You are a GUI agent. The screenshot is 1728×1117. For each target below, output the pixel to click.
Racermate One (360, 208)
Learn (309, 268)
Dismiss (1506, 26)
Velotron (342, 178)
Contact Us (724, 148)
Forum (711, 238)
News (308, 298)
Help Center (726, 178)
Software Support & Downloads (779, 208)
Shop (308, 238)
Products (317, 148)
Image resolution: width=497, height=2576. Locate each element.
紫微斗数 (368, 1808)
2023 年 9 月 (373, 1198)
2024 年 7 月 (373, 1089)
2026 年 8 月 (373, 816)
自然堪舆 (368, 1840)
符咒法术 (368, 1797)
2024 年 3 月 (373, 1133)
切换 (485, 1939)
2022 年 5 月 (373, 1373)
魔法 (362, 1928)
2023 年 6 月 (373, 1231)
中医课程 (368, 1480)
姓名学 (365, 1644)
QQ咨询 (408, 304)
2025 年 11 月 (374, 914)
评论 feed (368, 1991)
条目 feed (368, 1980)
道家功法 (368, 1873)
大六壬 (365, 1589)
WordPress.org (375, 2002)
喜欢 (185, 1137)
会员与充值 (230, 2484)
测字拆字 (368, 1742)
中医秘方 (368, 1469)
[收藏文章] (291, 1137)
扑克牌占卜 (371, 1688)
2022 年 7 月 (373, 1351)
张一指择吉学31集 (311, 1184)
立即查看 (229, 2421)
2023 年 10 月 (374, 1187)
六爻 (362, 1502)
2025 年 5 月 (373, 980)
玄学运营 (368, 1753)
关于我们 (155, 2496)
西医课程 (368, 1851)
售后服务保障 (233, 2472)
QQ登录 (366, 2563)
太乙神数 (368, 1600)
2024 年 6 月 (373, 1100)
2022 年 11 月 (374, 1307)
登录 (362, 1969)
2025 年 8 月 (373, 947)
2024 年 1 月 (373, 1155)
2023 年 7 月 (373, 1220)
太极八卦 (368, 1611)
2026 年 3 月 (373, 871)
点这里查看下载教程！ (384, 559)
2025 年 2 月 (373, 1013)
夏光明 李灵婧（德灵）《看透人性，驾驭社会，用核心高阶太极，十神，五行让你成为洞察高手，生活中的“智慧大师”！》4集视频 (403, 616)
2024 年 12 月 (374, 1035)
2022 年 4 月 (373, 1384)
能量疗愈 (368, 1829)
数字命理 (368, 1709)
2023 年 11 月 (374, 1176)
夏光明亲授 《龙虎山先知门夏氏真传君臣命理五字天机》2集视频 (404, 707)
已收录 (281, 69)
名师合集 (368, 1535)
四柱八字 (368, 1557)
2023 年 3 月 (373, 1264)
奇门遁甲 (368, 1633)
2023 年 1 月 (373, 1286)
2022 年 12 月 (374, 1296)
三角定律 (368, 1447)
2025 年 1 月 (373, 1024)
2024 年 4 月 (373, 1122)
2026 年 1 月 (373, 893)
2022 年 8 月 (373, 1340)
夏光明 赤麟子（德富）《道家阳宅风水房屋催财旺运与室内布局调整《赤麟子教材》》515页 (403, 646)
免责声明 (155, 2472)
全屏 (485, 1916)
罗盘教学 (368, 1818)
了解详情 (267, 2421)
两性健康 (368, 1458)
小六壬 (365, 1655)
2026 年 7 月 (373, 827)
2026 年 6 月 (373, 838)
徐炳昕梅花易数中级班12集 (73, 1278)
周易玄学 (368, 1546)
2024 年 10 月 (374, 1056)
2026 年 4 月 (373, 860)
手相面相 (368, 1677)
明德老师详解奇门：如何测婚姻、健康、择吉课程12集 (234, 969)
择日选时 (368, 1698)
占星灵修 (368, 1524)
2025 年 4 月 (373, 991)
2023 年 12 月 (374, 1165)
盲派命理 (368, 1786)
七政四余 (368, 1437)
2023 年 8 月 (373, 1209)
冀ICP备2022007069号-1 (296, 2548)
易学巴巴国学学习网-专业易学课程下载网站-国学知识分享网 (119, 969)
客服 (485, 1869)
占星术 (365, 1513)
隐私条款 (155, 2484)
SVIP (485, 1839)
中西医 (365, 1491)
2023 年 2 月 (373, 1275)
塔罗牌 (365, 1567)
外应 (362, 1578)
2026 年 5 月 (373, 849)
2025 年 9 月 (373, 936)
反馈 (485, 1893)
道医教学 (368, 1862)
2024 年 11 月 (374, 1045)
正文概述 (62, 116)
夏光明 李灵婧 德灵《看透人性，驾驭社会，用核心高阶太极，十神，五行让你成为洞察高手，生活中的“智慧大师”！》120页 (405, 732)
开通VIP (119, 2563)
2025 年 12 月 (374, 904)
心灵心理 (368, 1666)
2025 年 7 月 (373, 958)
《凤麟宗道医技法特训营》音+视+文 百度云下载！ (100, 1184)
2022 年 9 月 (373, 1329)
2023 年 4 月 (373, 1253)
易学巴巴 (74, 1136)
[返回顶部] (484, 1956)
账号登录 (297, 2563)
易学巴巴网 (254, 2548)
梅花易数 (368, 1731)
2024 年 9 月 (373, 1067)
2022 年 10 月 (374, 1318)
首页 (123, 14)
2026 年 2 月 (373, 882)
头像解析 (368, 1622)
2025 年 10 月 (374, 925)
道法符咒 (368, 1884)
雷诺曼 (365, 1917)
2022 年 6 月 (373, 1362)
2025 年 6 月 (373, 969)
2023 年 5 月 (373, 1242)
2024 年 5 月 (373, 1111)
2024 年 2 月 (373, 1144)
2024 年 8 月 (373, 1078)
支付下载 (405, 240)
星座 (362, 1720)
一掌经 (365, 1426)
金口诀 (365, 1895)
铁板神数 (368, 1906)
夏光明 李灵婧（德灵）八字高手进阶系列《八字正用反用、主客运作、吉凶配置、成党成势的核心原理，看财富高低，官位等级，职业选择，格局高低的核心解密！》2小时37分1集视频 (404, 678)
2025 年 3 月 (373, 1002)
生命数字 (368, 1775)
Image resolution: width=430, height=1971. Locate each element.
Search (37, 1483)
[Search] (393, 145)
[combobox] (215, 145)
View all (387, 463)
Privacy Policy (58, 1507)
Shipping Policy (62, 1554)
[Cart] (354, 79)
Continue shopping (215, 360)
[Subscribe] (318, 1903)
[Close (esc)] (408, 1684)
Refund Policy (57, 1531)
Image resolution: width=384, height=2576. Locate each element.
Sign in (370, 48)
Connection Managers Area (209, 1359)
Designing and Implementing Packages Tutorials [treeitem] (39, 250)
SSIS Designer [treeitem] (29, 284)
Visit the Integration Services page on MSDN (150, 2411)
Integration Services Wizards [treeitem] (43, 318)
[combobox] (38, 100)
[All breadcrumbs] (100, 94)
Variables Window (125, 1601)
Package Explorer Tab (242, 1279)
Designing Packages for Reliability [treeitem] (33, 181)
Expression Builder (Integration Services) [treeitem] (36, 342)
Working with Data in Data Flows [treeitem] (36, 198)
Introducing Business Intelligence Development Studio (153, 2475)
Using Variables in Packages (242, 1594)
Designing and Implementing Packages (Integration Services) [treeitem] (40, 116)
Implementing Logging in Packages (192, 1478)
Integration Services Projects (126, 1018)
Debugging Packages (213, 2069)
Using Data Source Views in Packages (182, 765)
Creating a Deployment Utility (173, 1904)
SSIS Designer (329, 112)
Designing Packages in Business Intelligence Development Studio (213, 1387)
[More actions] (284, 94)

──────

WORK INSTRUCTION
Gather every line from the listing above in which the word "element" appears.

EXPECTED ANSWER
Image resolution: width=497, height=2576. Locate each element.
Image resolution: width=430, height=1971. Locate each element.
Image resolution: width=384, height=2576. Locate each element.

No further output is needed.